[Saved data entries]

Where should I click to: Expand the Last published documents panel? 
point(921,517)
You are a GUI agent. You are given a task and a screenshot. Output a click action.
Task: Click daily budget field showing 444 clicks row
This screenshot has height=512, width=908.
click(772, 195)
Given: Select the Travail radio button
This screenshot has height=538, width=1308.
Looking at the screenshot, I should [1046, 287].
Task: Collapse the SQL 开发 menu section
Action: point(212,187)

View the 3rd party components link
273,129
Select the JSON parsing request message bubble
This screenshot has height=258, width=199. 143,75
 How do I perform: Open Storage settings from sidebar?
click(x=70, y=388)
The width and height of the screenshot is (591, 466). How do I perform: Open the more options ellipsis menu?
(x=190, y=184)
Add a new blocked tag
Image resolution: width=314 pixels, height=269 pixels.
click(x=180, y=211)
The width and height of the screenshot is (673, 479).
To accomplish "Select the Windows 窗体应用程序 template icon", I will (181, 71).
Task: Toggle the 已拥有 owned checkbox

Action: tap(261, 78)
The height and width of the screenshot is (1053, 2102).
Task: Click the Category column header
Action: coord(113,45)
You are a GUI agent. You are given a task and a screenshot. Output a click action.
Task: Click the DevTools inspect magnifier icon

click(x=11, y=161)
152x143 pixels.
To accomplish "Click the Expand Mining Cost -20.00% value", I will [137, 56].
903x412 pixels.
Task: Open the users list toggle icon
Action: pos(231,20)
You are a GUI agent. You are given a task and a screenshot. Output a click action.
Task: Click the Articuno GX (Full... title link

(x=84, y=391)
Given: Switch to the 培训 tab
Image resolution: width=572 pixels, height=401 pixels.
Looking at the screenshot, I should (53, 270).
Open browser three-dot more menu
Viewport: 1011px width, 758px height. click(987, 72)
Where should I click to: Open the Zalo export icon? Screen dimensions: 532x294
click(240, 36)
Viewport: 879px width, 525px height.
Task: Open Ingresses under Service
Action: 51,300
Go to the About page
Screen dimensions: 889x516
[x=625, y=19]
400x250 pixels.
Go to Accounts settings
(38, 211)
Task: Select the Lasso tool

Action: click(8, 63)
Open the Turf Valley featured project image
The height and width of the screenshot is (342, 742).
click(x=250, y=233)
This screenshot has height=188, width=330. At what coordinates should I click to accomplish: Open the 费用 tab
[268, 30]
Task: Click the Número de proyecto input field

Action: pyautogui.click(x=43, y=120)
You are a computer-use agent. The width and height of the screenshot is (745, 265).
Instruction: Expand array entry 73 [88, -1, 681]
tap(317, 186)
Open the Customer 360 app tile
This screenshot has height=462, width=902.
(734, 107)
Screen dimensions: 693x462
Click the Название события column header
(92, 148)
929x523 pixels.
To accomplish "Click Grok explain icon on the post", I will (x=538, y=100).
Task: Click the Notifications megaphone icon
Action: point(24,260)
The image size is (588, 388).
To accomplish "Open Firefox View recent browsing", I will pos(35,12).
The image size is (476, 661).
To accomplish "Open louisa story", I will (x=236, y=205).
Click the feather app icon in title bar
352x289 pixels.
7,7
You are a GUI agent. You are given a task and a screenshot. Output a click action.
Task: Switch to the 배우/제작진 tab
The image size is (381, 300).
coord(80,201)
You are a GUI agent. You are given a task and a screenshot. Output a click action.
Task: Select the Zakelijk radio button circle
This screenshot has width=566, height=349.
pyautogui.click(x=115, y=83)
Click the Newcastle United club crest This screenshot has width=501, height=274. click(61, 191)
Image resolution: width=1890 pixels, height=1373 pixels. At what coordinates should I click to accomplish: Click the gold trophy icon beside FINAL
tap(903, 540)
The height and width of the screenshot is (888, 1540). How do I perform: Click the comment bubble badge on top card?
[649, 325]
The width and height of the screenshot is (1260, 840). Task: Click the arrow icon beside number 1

- _TASK_
Nothing but the lines from the line that contains "The image size is (381, 300)." to the last line of the records above should appear in the answer; please copy them exactly.

- _TASK RESULT_
The image size is (381, 300).
coord(80,201)
You are a GUI agent. You are given a task and a screenshot. Output a click action.
Task: Select the Zakelijk radio button circle
This screenshot has width=566, height=349.
pyautogui.click(x=115, y=83)
Click the Newcastle United club crest This screenshot has width=501, height=274. click(61, 191)
Image resolution: width=1890 pixels, height=1373 pixels. At what coordinates should I click to accomplish: Click the gold trophy icon beside FINAL
tap(903, 540)
The height and width of the screenshot is (888, 1540). How do I perform: Click the comment bubble badge on top card?
[649, 325]
The width and height of the screenshot is (1260, 840). Task: Click the arrow icon beside number 1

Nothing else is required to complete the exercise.